Entries on where items appear:
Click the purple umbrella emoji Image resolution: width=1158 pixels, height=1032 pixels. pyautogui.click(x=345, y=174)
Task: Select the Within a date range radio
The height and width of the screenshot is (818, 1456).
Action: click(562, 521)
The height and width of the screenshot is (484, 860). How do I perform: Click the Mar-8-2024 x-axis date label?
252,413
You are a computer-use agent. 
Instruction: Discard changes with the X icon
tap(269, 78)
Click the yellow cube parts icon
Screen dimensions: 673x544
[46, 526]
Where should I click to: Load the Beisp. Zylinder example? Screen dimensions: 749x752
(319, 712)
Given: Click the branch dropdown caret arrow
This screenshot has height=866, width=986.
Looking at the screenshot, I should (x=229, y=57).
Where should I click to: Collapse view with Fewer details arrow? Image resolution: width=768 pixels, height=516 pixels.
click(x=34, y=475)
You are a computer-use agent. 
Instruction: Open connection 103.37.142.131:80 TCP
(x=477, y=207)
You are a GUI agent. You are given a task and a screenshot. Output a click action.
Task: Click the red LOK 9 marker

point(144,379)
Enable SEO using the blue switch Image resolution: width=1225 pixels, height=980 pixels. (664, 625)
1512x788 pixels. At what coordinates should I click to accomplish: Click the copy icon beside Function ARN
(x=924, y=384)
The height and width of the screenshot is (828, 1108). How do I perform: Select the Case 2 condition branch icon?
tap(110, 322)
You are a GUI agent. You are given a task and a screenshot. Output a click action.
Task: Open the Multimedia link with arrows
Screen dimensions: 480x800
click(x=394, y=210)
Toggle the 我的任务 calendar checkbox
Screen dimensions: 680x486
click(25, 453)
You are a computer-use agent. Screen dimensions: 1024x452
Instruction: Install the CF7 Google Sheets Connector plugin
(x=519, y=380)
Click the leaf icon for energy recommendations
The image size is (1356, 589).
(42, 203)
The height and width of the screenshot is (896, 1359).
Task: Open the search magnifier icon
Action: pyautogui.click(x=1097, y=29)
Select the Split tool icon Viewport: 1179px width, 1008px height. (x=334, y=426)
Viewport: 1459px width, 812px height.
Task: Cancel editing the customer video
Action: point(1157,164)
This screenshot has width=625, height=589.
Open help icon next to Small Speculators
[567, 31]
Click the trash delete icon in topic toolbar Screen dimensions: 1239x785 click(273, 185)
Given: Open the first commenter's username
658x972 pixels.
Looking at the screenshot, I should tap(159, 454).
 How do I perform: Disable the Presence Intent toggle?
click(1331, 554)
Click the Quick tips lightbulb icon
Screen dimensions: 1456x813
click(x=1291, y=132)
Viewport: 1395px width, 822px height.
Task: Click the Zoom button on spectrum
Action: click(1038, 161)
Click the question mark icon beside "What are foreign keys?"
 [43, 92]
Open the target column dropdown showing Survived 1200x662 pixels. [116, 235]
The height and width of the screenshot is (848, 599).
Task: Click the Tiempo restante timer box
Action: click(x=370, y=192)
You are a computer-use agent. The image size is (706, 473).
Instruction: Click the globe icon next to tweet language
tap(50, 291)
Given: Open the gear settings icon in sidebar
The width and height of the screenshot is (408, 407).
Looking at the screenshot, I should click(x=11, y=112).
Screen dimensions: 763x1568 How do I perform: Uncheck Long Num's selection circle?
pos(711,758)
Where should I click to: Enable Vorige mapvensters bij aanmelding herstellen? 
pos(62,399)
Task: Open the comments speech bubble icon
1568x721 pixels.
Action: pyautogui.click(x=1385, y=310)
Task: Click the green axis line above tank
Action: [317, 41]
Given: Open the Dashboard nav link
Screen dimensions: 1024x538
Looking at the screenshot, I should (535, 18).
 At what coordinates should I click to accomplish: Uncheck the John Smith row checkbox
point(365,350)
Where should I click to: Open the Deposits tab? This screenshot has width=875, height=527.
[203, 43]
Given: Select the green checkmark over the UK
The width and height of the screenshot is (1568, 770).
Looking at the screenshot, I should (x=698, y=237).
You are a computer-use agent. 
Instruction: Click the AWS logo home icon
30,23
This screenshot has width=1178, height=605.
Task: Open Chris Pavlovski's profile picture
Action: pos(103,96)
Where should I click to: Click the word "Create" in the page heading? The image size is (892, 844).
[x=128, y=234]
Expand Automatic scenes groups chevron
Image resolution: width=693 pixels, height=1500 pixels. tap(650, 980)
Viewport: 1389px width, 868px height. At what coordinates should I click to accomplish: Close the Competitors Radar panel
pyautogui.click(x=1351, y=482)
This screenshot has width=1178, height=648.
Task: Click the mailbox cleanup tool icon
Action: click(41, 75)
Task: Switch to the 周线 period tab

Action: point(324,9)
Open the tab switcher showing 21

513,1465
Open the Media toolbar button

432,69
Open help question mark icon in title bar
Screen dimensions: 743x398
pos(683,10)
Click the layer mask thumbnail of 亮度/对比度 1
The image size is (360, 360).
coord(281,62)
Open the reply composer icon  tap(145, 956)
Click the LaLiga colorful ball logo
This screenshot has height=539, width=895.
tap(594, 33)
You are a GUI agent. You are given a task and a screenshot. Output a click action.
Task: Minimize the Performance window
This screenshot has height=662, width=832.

» **EXERCISE DIRECTIONS**: Which lines in the data above contain the word "checkbox"? Find each one and copy it out in full.

» **CORRECT ANSWER**:
Toggle the 我的任务 calendar checkbox
 At what coordinates should I click to accomplish: Uncheck the John Smith row checkbox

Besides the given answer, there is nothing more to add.